A previous version of this essay appeared in the Gainesville Sun in 2018
BY LEN CABRERA
Just when you thought the level of political rhetoric couldn’t get any more hyperbolic, U.S. President Joe Biden said Thursday night that his political opponents “[threaten] the very foundations of our republic.”
It seems the disparities between Republicans and Democrats are so great that they not only have distinct cultures but are distinct sub-species with different sensory organs – both sides can observe the same scenario and see completely different things. These disparities in perception lead each side to conclude the other is trying to destroy the country.
This tendency to believe that anyone on the other side is evil leads to vindictive name-calling, pithy “own the other side” memes, and self-righteous indignation that deems the opposition unworthy of debate. Rather than discussing policies or proper roles and levels of government, we attack people and affix the “-ist” or “-phobe” du jour.
Today the differences between the major political parties (at least among the politically active members) are so broad that no immediate remedy short of civil war seems possible. With the most extreme on both sides constantly painting their opponents as pure evil incarnate, it’s a wonder we haven’t had more lunatics trying to replicate the 2017 shooting at the Republican congressional baseball practice.
Fundamentally, the difference between conservatives/libertarians/Republicans and progressives/liberals/Democrats is the basic role of government. One side views government (especially at the national level) as a necessary evil to protect individual liberties, one that should be limited to specific functions.
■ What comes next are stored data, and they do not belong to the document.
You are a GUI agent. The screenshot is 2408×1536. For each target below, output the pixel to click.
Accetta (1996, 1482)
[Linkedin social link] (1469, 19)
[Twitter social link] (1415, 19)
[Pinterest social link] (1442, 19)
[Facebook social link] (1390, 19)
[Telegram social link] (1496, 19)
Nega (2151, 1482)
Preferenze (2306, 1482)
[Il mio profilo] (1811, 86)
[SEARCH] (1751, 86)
The other side views government as the proper tool to resolve all of society’s ills and ensure a basic quality of life for everyone (even non-citizens). Neither of these views is evil at its core, and you can make rational arguments for and against either one, but those arguments require conversation, not shouting mobs.
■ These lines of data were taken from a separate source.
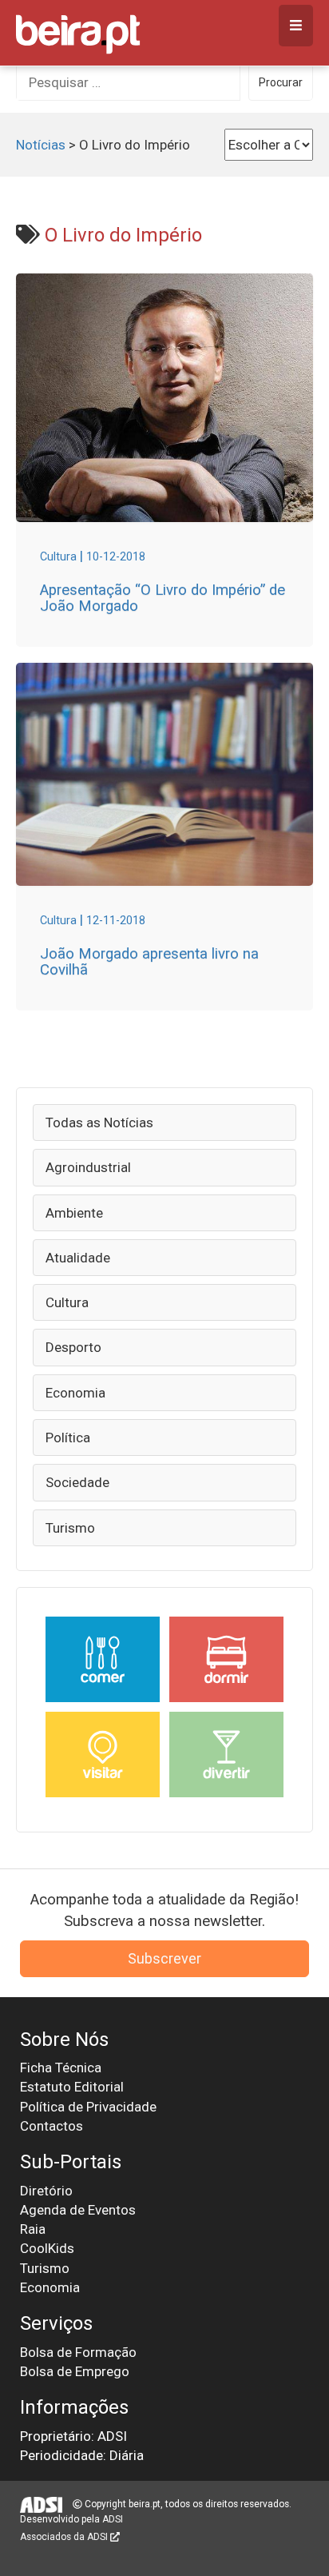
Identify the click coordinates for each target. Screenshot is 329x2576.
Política (68, 1438)
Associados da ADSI (65, 2536)
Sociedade (77, 1482)
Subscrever (164, 1958)
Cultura (67, 1302)
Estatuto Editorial (72, 2087)
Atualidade (78, 1258)
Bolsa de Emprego (74, 2371)
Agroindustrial (88, 1167)
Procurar (281, 82)
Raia (33, 2229)
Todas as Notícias (99, 1122)
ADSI (112, 2519)
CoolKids (47, 2248)
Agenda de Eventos (78, 2210)
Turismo (70, 1528)
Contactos (51, 2126)
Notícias (40, 145)
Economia (75, 1393)
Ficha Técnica (60, 2068)
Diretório (46, 2191)
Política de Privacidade (88, 2107)
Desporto (73, 1347)
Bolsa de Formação (78, 2352)
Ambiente (74, 1213)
If you are concerned about how either Biden or Trump would be a threat to your way of life, you may want to consider the conservative view, which would greatly limit the impact of any one person in government.
The conservative view essentially summarizes the U.S. Constitution, which clearly defines the specific powers of the federal government and reserves everything else for the states. The Tenth Amendment states, “The powers not delegated to the United States by the Constitution, nor prohibited by it to the States, are reserved to the States respectively, or to the people.” This is the essence of federalism. The federal government controls those areas reserved to it, dealing mostly with international affairs and national security, and the states get to control the rest.
Federalism provides choice: If you want to live under an unobtrusive government that collects very little taxes, doesn’t provide public education or mass transit, allows open carry of grenade launchers, and generally leaves everyone to fend for themselves (like Texas on steroids), that would be totally fine for some states. On the other hand, if you prefer to live in a state with 90% tax rates, universal basic income, “free” healthcare, education, transportation, food, housing, etc… maybe even Bernie Sanders as governor, you can have that, too. We could coexist (to borrow a phrase) in the same nation, with many different types of governments at the state level, as long as we agree to abide by the separation of powers and federalism spelled out in the Constitution.
More importantly, under such a system, the person occupying the White House would be nearly irrelevant to our daily lives. Most of the enumerated powers in the Constitution are listed in Article I, which pertains to Congress. The President’s powers are pretty much restricted to international diplomacy (making treaties, appointing ambassadors), appointing judges, and leading the military. You wouldn’t know about these limitations based on today’s headlines because Congress has ceded much of its power to the executive branch and its vast bureaucracy.
Sadly, over the last hundred years or so, the progressive movement has bent, changed, or flat-out ignored the Constitution so that the separation of powers and the limited role of the federal government barely exist. If judges simply interpreted the law rather than trying to rewrite it from the bench, people would be less concerned about who wears the black robes.
If you’re terrified of what “MAGA Republicans” would do if Trump or DeSantis became President in 2024 but you cheered the executive orders issued by Obama and Biden when they couldn’t get a desired bill through Congress, you may want to reconsider the powers the federal government has amassed for itself.
In his farewell address, George Washington warned against the “jealousies and heart-burnings” that result when parties “misrepresent the opinions and aims of other” parties: “It agitates the Community with ill-founded jealousies and false alarms; kindles the animosity of one part against another, foments occasionally riot and insurrection. It opens the door to foreign influence and corruption, which find a facilitated access to the government itself through the channels of party passions.”
It may be impossible to put the genie back in the bottle, but if we could return to federalism and limit the federal government to its specific enumerated powers, people would have less to fear from the President, regardless of the letter after his or her name.